> **ACTIVITY**: Give back the exact lines of the material below from the one containing "Instruction: Open the" through the one containing "How do I perform: Toggle", and no pictures.

> **DATASET**:
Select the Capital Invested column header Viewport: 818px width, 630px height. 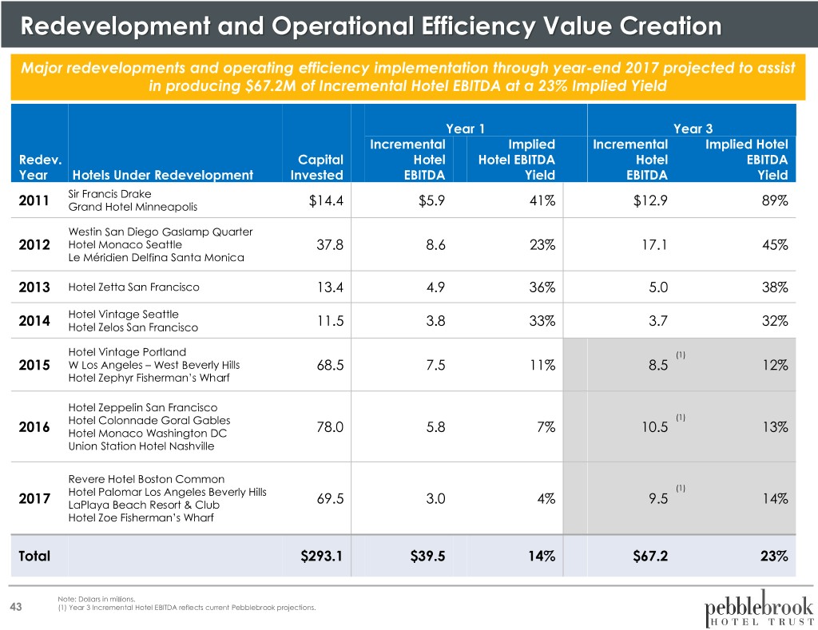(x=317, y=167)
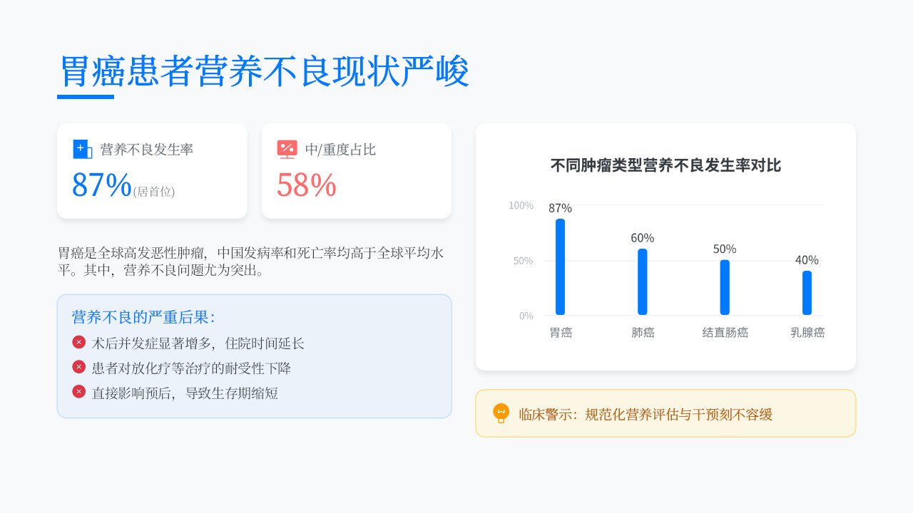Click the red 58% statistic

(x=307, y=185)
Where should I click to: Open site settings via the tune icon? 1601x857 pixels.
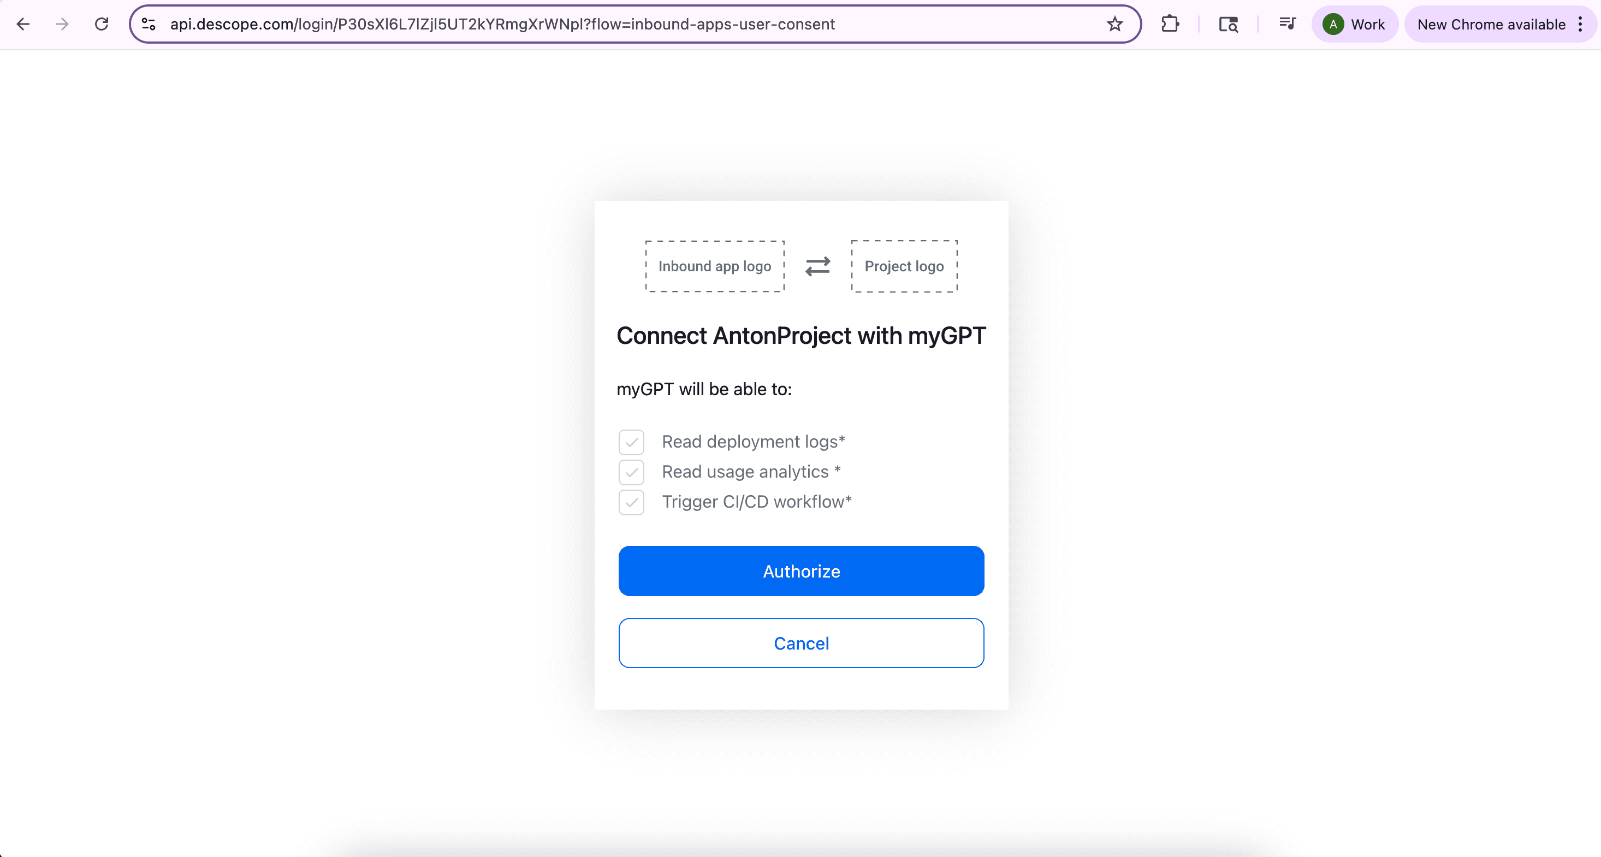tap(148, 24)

* * *

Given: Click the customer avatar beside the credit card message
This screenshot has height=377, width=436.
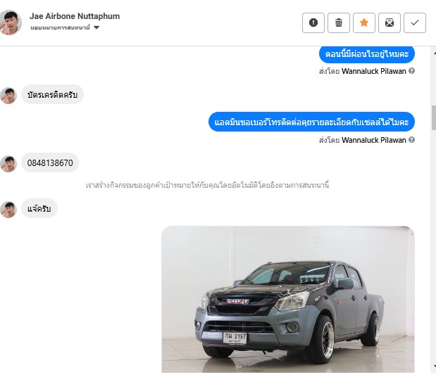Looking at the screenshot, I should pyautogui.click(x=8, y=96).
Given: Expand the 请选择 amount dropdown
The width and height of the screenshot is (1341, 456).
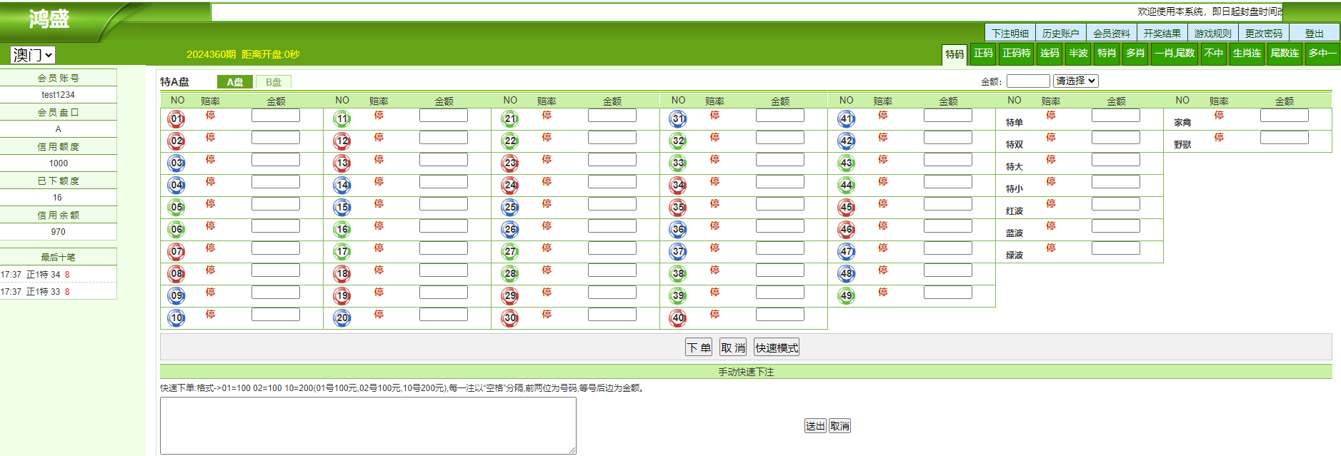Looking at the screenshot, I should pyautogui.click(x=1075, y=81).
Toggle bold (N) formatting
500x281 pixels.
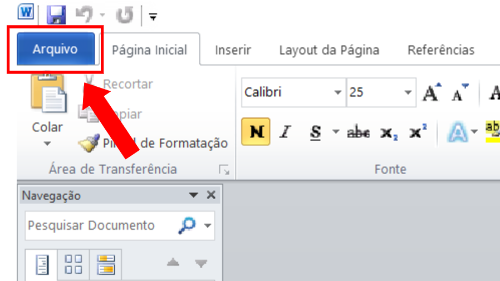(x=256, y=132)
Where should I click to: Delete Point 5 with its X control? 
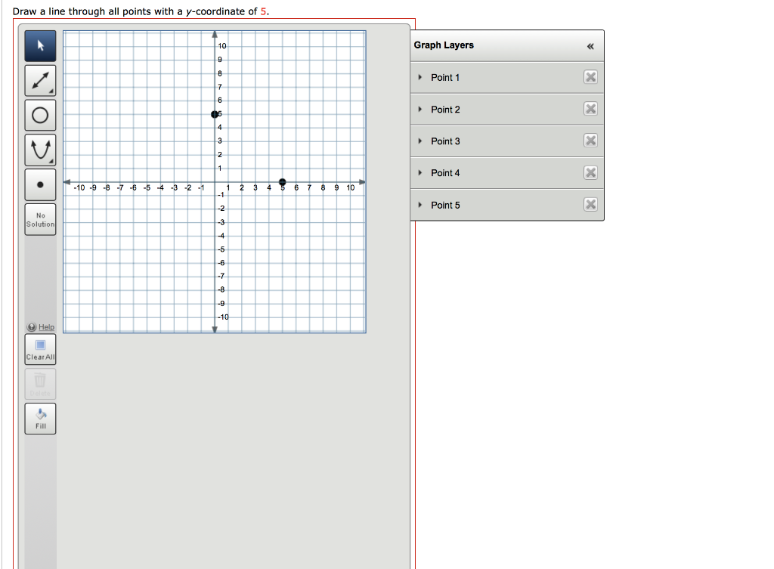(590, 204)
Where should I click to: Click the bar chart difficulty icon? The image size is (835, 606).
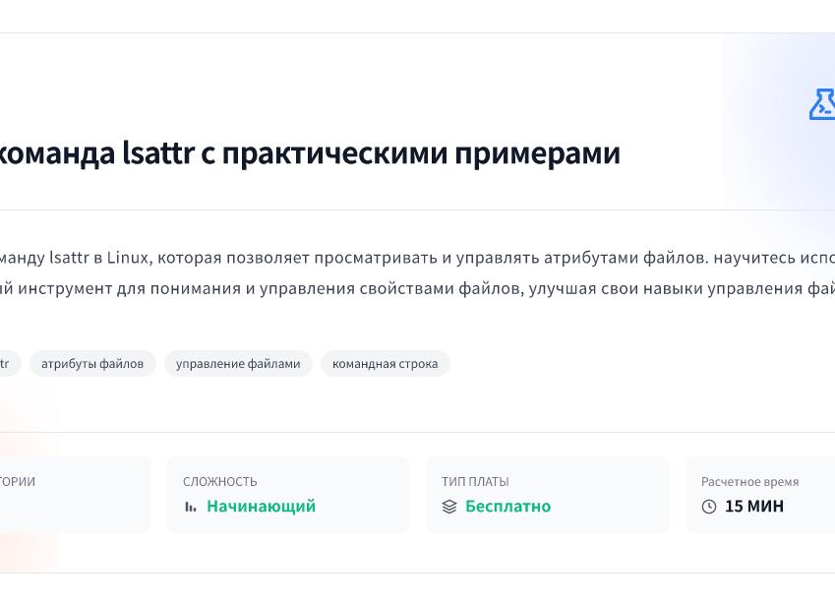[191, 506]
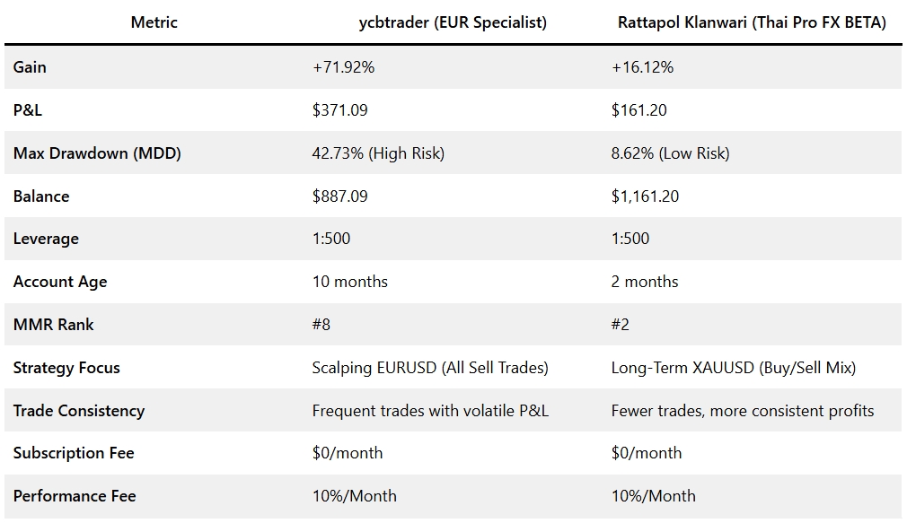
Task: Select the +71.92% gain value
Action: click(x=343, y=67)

--

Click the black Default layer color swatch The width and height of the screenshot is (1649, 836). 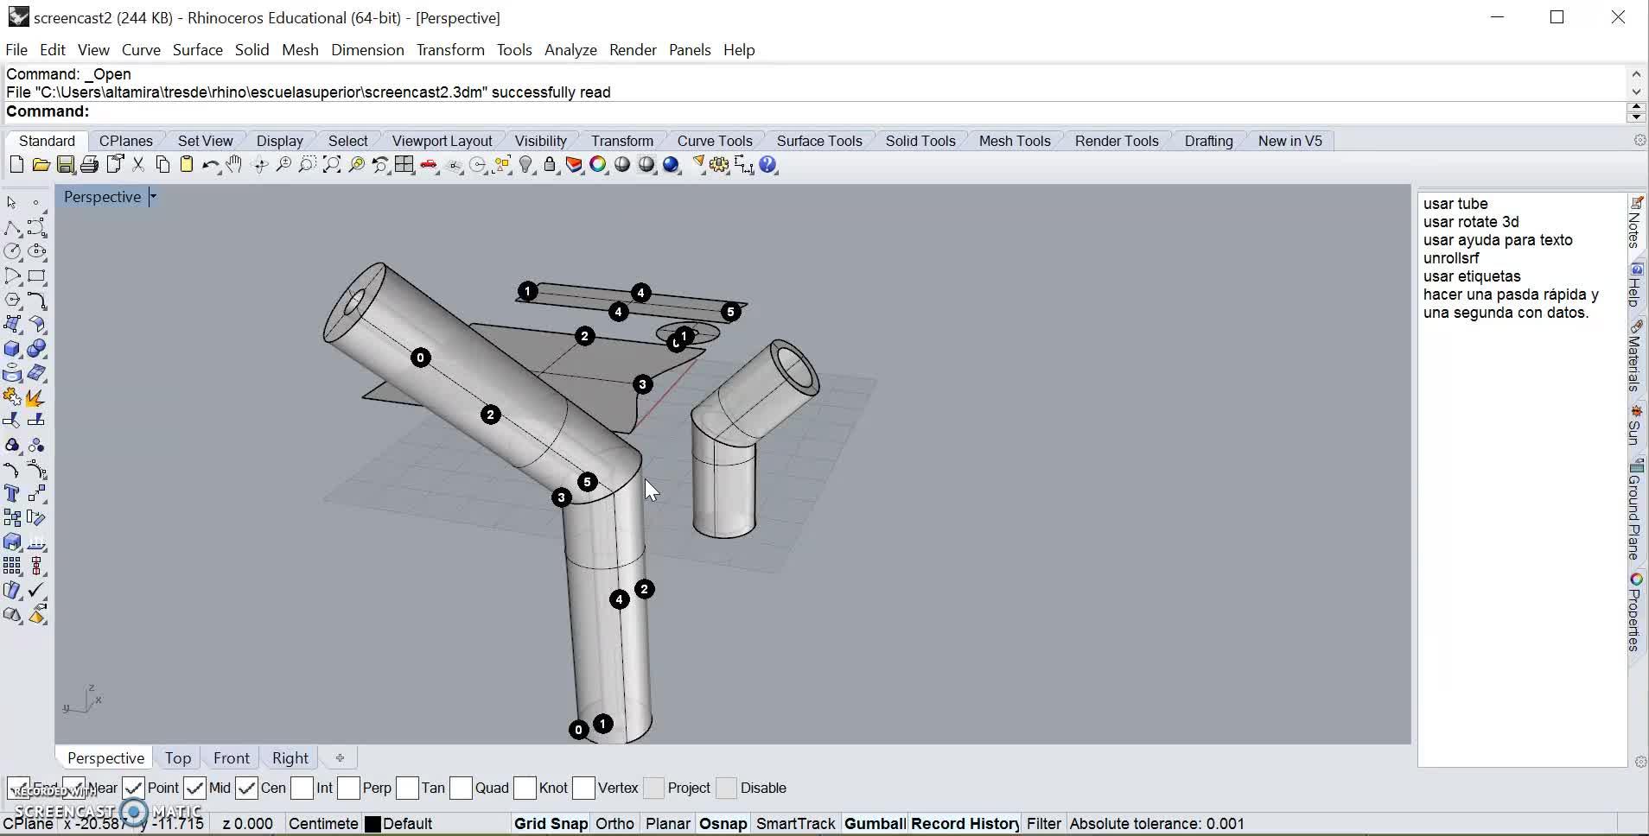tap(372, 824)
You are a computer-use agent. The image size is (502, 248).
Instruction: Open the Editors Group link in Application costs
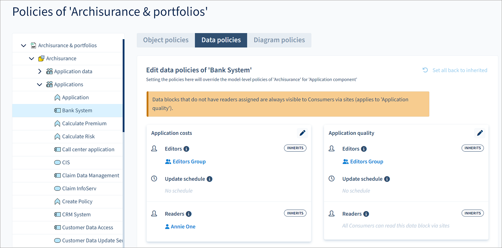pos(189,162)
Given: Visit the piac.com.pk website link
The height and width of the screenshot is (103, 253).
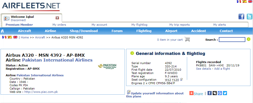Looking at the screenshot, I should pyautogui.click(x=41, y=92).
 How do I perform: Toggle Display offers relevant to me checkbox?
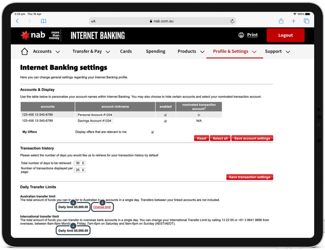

> **PROBLEM SOLUTION**:
Instruction: Open the Editors Group link in Application costs
pos(189,162)
Given: Visit the piac.com.pk website link
The height and width of the screenshot is (103, 253).
Looking at the screenshot, I should pyautogui.click(x=41, y=92).
 How do I perform: Toggle Display offers relevant to me checkbox?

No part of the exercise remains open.